A liquidity pool is a collection of funds locked in a smart contract. Liquidity pools are used to facilitate decentralized trading, lending, and many more functions we’ll explore later.

Liquidity pools are the backbone of many decentralized exchanges. Users called liquidity providers (LP) add an equal value of two tokens in a pool to create a market. In exchange for providing their funds, they earn trading fees from the trades that happen in their pool, proportional to their share of the total liquidity.

How do Liquidity Pools work?

Liquidity pools use algorithms called Automated Market Makers (AMM's) to provide constant liquidity for trading. When you add to a pool you will receive Liquidity Provider tokens (LP tokens). For example, if a user deposited $DFL and $KUSD-T into a pool, you would receive DFL-KUSD-T LP tokens.

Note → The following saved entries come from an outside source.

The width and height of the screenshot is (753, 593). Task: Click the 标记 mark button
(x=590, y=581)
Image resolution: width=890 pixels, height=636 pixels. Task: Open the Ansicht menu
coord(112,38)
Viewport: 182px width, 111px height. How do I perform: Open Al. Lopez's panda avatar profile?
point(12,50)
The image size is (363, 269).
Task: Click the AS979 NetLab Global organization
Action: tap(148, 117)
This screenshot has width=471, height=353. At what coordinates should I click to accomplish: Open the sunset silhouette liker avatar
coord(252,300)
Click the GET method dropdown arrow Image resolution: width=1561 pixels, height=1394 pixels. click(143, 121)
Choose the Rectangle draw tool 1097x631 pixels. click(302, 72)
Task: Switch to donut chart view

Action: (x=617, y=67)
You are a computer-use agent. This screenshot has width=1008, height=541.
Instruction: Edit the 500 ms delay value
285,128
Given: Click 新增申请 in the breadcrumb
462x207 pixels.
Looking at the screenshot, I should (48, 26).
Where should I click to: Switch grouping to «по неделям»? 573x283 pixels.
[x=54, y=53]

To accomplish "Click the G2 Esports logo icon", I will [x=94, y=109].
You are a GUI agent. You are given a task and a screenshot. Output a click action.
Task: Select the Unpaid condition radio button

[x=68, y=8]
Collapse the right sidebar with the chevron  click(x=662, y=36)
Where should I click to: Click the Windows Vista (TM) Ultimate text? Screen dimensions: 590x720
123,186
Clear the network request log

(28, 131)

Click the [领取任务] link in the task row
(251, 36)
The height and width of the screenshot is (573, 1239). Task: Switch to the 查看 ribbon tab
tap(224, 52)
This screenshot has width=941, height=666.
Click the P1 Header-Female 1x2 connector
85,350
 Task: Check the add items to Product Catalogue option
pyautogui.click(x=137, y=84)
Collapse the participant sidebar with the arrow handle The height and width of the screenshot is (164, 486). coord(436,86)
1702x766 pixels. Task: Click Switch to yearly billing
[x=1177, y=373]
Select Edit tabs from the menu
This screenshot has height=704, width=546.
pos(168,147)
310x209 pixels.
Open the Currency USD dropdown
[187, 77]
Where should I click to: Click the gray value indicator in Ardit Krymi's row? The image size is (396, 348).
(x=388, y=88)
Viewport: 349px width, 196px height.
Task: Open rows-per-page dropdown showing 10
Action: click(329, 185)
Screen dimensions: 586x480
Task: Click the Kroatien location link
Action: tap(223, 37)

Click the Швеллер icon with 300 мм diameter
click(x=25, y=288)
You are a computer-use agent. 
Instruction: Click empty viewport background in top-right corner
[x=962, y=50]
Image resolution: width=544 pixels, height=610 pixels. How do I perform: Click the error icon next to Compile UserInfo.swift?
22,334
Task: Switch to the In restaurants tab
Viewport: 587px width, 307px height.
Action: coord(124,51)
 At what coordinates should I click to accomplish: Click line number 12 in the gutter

These tokens represent a proportional share of the pooled assets, allowing a user to reclaim their funds at any point.

Every time a user trades between $DFL and $KUSD-T, a 0.25% fee (KAIDEX) is taken on the trade. 0.20% of that trade goes back to the LP pool and 0.05% of that goes to RAY staking.

  • Previously, if there were 100 LP tokens representing 100 DFL and 100 KUSD-T, each token would be worth 1 DFL & 1 KUSD-T.

  • If one user trades 10 DFL for 10 KUSD-T, and another traded 10 DFL for 10 KUSD-T, then there would now be 100.020 DFL and 100.020 KUSD-T.

  • This means each LP token would be worth 1.00022 USDC and 1.00022 RAY now when it is now withdrawn.

What Is a Liquidity Provider?

A liquidity provider is a user who funds a liquidity pool with crypto assets he owns to facilitate trading on the platform and earn passive income on his deposit.

Liquidity pools are leveraged by the decentralized exchanges that use automated market maker-based systems to allow the trading of illiquid trading pairs with limited slippage. Instead of using traditional order book-based trading systems, such exchanges use funds that are held for every asset in every trading pair to allow trades to be executed.

While trading illiquid trading pairs on order book-based exchanges could lead to suffering from great slippage and the inability to execute trades, the advantage of liquidity providers is that trades can always be executed as long as the liquidity pools are big enough. For this reason, liquidity providers are seen as trade facilitators and paid with the transaction fees paid for the trades that they enabled.

Liquidity Provider Tokens?

Implemented via Smart Contracts, a liquidity token is given to a depositor in exchange for that investor's deposit(s) to be used for other purposes such as yield farming. Examples of liquidity tokens include LP and a liquidity token can be exchanged back.